北京最颠簸的路当推二环。这条路象征着新中国的(de )一路发(fā )展,就(jiù )两个字(zì )——坎(kǎn )坷。二(èr )环给人(rén )的感觉就是巴黎到莫斯科越野赛的一个分站。但是北京最近也出现了一些平的路,不过在那些平的路上常常会让人匪夷所思地冒出一个大坑,所以在北京看见法拉利,脑子里只能冒出三个字——颠死他。
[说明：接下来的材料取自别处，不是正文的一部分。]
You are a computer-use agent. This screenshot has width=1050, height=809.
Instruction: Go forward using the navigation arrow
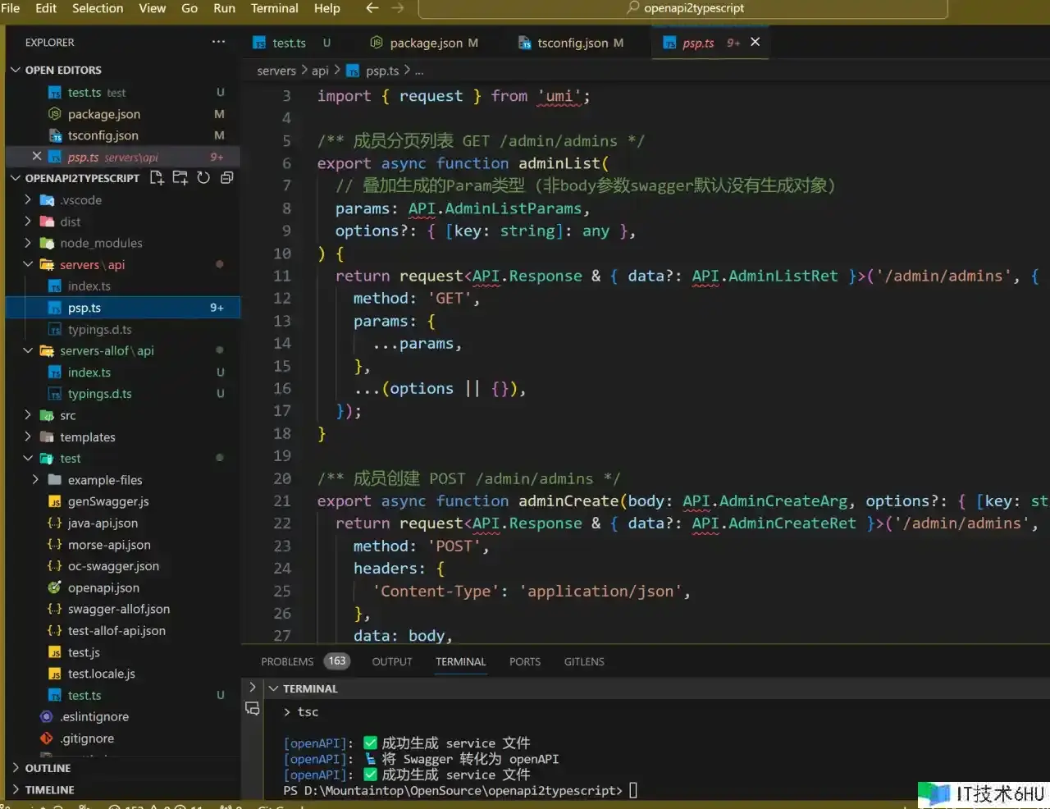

之间我给他打过三次电话,这人都没有接,一直到(dào )有一次(cì )我为了(le )写一些(xiē )关于警(jǐng )察的东西,所以在和徐汇区公安局一个大人物一起吃饭的时候一凡打了我一个,他和我寒暄了一阵然后说:有个事不知道你能不能帮个忙,我驾照给扣在徐汇区了,估计得扣一段时间,你能不能想个什么办法或者有什么朋友可以帮我搞出来?
在以前(qián )我急欲(yù )表达一(yī )些想法(fǎ )的时候(hòu ),曾经(jīng )做了不少电视谈话节目。在其他各种各样的场合也接触过为数不少的文学哲学类的教授学者,总体感觉就是这是素质极其低下的群体,简单地说就是最最混饭吃的人群,世界上死几个民工造成的损失比死几个这方面的要大得多。
站在这里,孤单地(dì ),像黑(hēi )夜一缕(lǚ )微光,不在乎(hū )谁看到(dào )我发亮
那人一拍机盖说:好,哥们,那就帮我改个法拉利吧。
后来这个剧依然继续下去,大家拍电视像拍皮球似的,一个多月时间里就完成了二十集,然后大家放大假,各自分到十万块钱回上海。